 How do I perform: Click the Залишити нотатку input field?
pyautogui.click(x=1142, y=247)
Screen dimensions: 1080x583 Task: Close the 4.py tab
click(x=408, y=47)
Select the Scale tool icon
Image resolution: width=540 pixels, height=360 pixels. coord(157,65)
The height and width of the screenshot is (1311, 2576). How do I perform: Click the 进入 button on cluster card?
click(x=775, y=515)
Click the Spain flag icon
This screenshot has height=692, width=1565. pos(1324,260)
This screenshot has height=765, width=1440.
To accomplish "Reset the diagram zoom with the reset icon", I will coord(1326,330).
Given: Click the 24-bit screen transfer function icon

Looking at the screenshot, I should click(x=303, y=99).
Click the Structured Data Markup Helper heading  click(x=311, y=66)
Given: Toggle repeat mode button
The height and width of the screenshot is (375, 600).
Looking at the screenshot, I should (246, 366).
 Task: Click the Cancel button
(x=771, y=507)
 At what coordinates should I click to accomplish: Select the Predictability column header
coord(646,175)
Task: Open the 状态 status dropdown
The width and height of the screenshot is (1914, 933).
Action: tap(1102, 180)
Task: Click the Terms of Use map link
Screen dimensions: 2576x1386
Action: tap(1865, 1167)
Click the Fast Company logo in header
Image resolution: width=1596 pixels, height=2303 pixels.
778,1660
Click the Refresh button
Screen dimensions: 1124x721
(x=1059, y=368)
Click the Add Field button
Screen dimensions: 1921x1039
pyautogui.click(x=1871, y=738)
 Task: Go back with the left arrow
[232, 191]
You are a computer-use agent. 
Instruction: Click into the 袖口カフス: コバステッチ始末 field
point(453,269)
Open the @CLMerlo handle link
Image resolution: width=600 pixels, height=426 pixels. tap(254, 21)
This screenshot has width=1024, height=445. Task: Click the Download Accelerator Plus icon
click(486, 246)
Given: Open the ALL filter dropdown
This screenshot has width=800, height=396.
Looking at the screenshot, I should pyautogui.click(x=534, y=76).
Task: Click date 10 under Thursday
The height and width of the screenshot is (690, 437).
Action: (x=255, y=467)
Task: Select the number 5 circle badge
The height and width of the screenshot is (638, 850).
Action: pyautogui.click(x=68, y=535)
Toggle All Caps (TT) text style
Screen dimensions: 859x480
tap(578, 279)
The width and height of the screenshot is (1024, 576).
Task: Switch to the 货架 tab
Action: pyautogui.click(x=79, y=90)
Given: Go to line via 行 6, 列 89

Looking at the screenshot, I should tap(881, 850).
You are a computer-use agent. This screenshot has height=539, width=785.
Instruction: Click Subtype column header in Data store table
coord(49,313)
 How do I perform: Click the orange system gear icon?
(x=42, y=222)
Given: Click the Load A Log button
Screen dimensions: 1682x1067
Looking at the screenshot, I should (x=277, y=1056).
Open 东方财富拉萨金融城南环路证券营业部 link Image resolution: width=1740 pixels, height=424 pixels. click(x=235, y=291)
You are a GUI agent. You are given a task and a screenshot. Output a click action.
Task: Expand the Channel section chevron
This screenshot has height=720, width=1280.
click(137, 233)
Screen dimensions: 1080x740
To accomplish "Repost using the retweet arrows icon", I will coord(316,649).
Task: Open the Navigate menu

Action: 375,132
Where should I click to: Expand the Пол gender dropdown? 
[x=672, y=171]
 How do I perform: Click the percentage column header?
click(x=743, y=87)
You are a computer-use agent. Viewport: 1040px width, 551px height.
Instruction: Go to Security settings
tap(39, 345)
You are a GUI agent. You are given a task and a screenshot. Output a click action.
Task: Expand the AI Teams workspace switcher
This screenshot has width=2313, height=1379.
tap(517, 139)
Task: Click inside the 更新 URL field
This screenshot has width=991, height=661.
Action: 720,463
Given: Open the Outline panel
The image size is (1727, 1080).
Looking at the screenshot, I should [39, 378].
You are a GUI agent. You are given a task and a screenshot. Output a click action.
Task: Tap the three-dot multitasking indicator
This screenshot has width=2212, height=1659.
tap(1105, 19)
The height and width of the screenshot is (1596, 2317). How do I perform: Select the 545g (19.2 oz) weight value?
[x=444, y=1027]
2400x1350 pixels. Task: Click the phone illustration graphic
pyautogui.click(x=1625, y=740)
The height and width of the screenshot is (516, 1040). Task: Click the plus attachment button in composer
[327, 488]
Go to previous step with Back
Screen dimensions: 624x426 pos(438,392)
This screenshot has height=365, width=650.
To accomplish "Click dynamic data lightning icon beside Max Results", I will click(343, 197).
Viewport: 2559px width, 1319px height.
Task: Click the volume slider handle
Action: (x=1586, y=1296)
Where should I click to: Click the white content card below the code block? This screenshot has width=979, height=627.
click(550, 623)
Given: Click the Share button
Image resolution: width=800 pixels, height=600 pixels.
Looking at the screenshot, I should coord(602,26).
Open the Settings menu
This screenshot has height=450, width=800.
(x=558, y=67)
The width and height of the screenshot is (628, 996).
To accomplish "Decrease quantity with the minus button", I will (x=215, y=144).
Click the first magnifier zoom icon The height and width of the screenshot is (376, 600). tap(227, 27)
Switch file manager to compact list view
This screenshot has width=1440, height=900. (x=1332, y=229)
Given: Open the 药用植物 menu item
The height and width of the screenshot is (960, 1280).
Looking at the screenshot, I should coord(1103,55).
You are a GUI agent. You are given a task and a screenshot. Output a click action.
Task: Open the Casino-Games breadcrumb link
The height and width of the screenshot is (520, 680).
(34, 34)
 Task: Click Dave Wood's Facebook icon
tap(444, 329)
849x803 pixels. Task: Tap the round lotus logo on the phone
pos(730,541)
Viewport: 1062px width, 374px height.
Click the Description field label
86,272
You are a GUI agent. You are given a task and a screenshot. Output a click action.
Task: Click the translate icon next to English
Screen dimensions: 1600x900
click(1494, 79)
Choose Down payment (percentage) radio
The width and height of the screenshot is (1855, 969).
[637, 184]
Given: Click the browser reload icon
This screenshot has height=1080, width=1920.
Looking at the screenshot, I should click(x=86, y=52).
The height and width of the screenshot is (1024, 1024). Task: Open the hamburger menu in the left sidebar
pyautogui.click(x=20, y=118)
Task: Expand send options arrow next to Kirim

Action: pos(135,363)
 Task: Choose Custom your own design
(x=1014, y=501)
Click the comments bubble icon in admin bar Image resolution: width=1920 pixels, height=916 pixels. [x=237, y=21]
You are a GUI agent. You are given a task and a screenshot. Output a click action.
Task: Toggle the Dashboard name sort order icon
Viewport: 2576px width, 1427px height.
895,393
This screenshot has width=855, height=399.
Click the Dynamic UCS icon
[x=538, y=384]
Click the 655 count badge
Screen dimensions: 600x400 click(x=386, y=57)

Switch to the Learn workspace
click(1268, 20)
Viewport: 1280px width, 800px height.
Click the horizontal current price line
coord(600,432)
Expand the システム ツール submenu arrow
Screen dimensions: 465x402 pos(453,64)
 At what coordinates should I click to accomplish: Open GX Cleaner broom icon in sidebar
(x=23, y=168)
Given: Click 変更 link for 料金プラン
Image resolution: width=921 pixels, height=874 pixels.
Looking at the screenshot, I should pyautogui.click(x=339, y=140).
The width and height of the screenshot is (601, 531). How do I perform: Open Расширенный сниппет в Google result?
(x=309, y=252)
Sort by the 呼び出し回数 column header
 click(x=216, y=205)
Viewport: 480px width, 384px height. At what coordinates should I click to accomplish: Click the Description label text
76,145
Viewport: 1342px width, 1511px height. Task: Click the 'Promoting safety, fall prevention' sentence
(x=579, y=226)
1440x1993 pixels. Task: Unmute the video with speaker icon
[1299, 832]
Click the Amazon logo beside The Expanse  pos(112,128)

• • • •

Description of the task: Please turn the records above, from their first line through the line containing "Image resolution: width=540", inclusive, into a numbered list, leaving out any blank lines.

Solution:
1.  How do I perform: Click the Залишити нотатку input field?
2. pyautogui.click(x=1142, y=247)
3. Screen dimensions: 1080x583 Task: Close the 4.py tab
4. click(x=408, y=47)
5. Select the Scale tool icon
6. Image resolution: width=540 pixels, height=360 pixels. coord(157,65)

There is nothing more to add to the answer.